Kakek dan paman Durke tentu saja terlihat senang dengan apa yang barusan aku katakan. Jelas seperti inilah yang mereka inginkan. Sementara William masih tak hentinya memandangku dengan pandangan yang sama, pandagan yang tak bisa ku artikan. Ada sorot aneh di matanya, seperti kerinduan, penyesalan dan marah?
" Tentu saja nak. Kau tak perlu minta izin jika untuk itu.
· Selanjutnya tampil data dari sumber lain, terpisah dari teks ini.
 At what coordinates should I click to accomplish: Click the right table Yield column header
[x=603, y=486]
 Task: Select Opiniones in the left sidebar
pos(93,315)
Dia calon suamimu.." Ujar paman Durke yang di sambut anggukan kakek dan tawa sekeluarga. Seharusnya aku memperhitungkan hal ini tadi.
Jujur saja, aku masih belum bisa mengerti semua ini. Dunia benar-benar sempit. Bagaimana bisa seorang William yang bahkan belum aku kenalkan dengan satu pun keluargaku ternyata anak dari paman Durke, dan merupakan calon suamiku.
Apa kalian pikir ini masuk akal, jika kalian berada di posisiku?
Tidak, bukan?
Bahkan bibi Lin tidak akan percaya ini, walaupun dia sudah sering mendengar tentangnya dariku tanpa pernah melihat foto William-aku sengaja merahasiakannya, tidak ingin ayah tahu dan malah menghancurkan pria yang kucintai.
Dan, laki-laki yang di hadapanku saat ini. Dia sudah menggantungkan hubunganku dengannya hampir setahun. Setahun. Apa dia pikir itu waktu yang sebentar, walaupun dalam waktu yang tak sebentar itu aku tetap saja tak sekalipun tak pernah berhenti menunggunya.
Aku bangkit dari tempat dudukku, memberi tanda agar William mengikutiku.
Bisa kulihat dari ujung mataku, semua keluarga yang berkumpul di belakang tersenyum senang karena ternyata kami saling mengenal. Tentu saja kami saling kenal.
Kami bahkan sudah sangat saling mengenal.
Dia kekasihku.
Bukannya aku tidak senang, calon suamiku itu William. Aku bersumpah, saat ini dewi jiwaku sedang berlari-lari, melompat-lompat kegirangan saking senangnya ternyata pria ini lah calon suamiku. Tapi aku juga tidak ingin munafik, rasa sakit hatiku yang di gantungkan selama satu tahun ini tak mau mengalah. Mereka menuntut kejelasan. Saat ini juga.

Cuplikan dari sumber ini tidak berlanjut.